- ACTIVITY -
No pictures belong in the result; set down exactly the lines from the one containing "Click the first rating star" through the final line of the listing, and nothing more.

- PROVIDED DATA -
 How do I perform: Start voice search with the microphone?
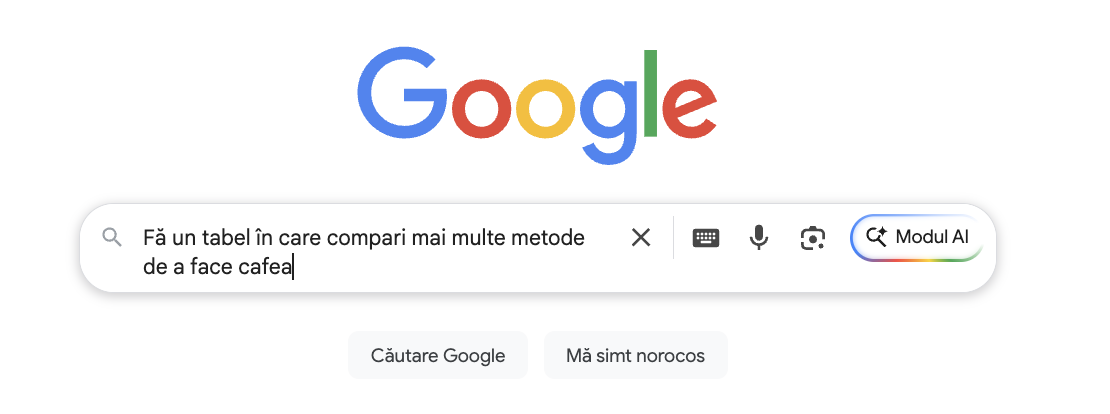(759, 237)
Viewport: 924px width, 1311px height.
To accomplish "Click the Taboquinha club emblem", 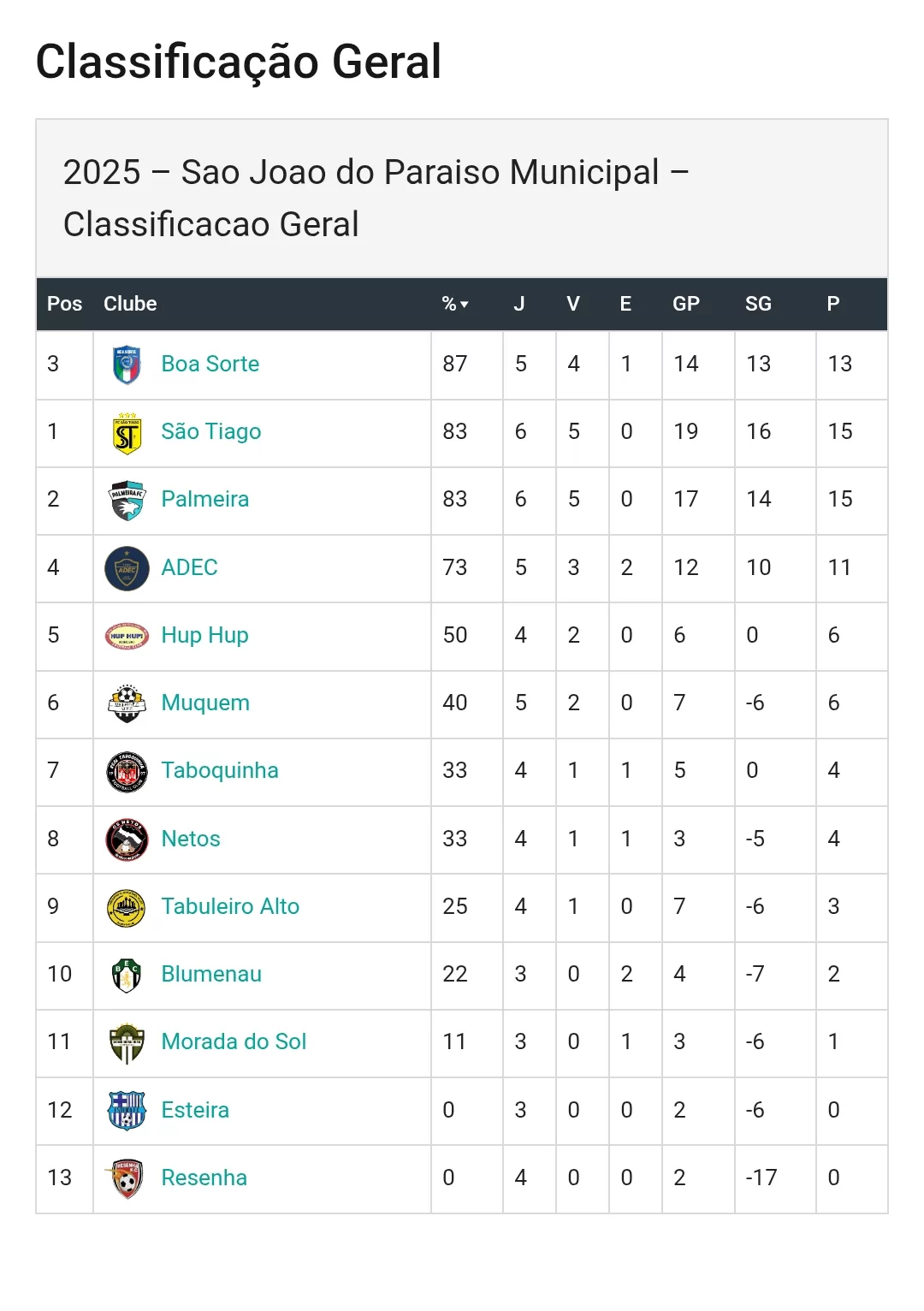I will [127, 771].
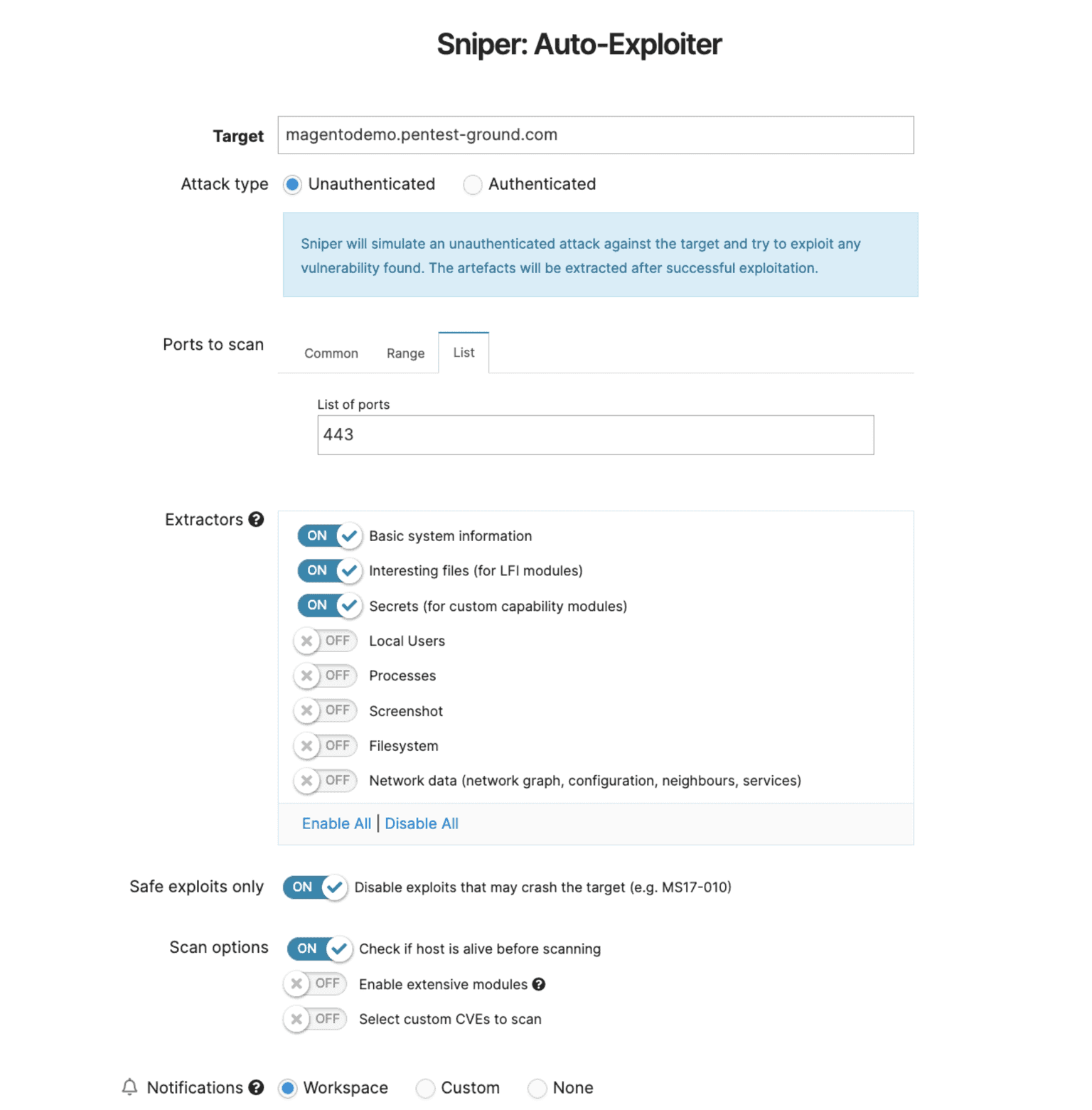
Task: Choose Custom notifications option
Action: coord(426,1088)

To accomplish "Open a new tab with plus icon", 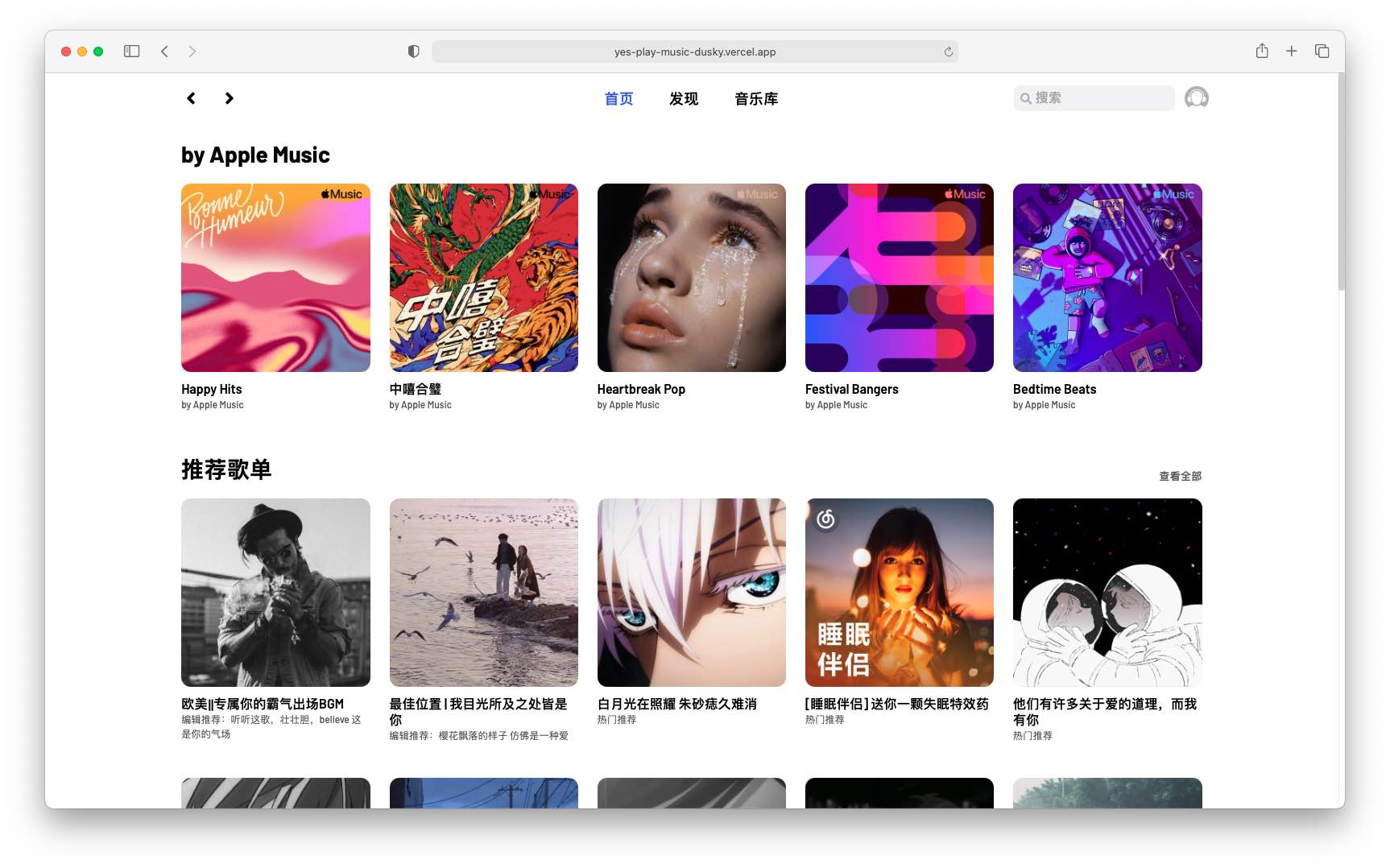I will tap(1292, 52).
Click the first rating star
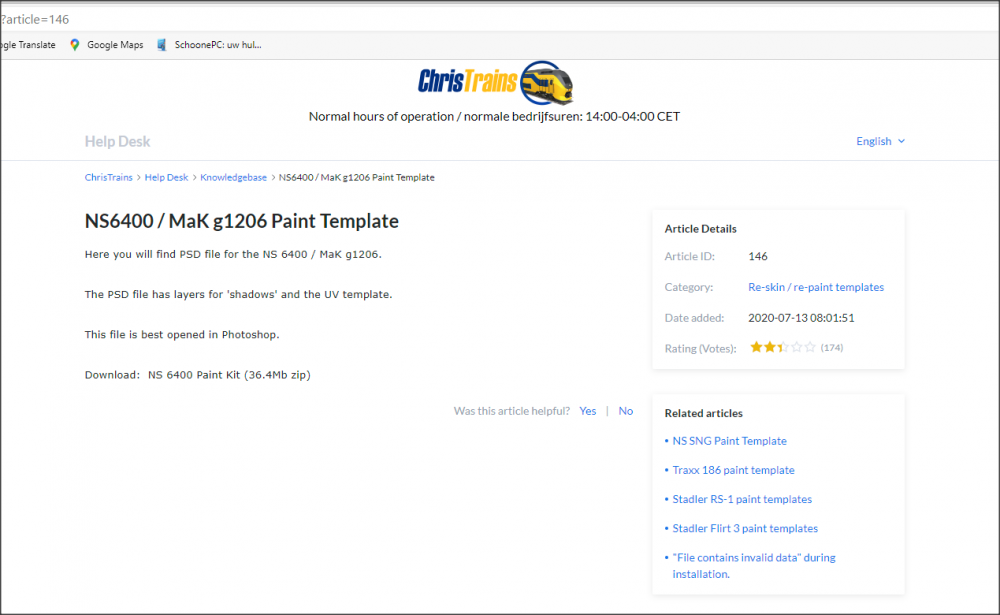This screenshot has height=615, width=1000. [756, 347]
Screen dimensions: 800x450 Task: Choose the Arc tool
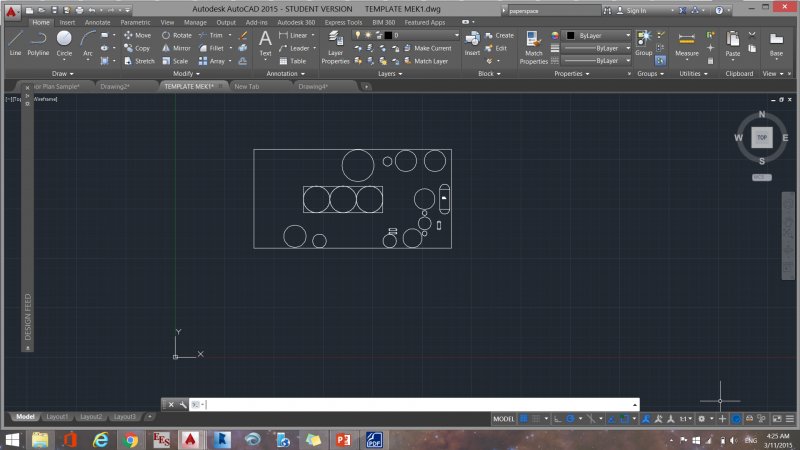(x=88, y=42)
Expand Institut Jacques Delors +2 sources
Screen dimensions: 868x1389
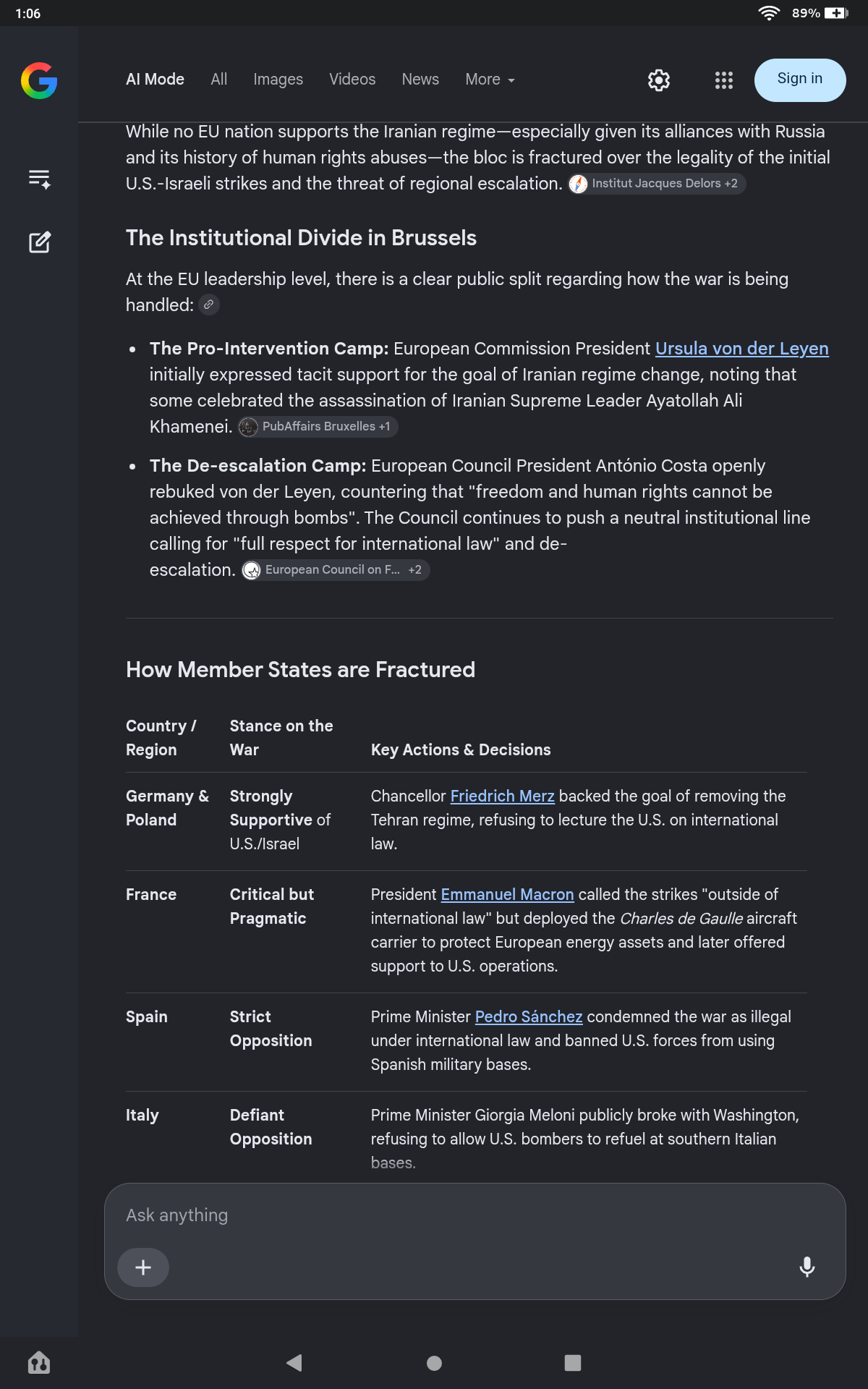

- RESPONSE AREA -
Click the first rating star
This screenshot has height=615, width=1000. [756, 347]
Screen dimensions: 800x450 Task: Choose the Arc tool
(x=88, y=42)
Expand Institut Jacques Delors +2 sources
Screen dimensions: 868x1389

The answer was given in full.